Ewangelia Marka 14:10-21

Ewangelia Marka 14:10-21 NBG

Wtedy Judas Iszkariot, jeden z dwunastu, poszedł do przedniejszych kapłanów, aby go im wydać. Zaś oni, kiedy to usłyszeli, ucieszyli się oraz obiecali dać mu srebro. A on szukał, jakby go wydać sposobną porą. Zaś przedniego dnia Przaśników, kiedy ofiarowywali Paschę, mówią mu jego uczniowie: Gdzie chcesz byśmy odeszli oraz przygotowali, abyś zjadł wieczerzę paschalną? Więc wysyła dwóch swoich uczniów i im mówi: Idźcie do miasta, a napotka was człowiek niosący dzban wody; idźcie za nim.
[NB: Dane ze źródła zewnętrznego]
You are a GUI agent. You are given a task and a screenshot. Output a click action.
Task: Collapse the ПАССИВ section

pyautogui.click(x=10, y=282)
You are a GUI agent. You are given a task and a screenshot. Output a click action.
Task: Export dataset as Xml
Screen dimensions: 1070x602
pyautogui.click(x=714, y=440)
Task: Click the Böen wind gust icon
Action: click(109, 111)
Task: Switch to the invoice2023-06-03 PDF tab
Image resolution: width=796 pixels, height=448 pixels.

I gdzie wejdzie, powiedzcie gospodarzowi: Nauczyciel mówi: Gdzie jest kwatera, bym z moimi uczniami zjadł wieczerzę paschalną? A on wam pokaże wielkie, usłane i gotowe piętro; tam nam przygotujcie. Zatem jego uczniowie odeszli, przyszli do miasta oraz znaleźli jak im powiedział; przygotowali też wieczerzę paschalną. A kiedy nastał wieczór, przychodzi z dwunastoma. A gdy leżeli u stołu i jedli, Jezus powiedział: Zaprawdę, mówię wam, że jeden z was, który ze mną je, mnie wyda. Zaś oni zaczęli się smucić oraz mówić do niego, jeden za drugim: Ale nie ja? A on, odpowiadając, rzekł im: Jeden z dwunastu, ten, co zanurza ze mną do misy. Oto Syn Człowieka podąża jak o nim napisano, ale biada owemu człowiekowi, przez którego Syn Człowieka jest wydawany; dobrze by mu było, gdyby nie został zrodzony ten człowiek.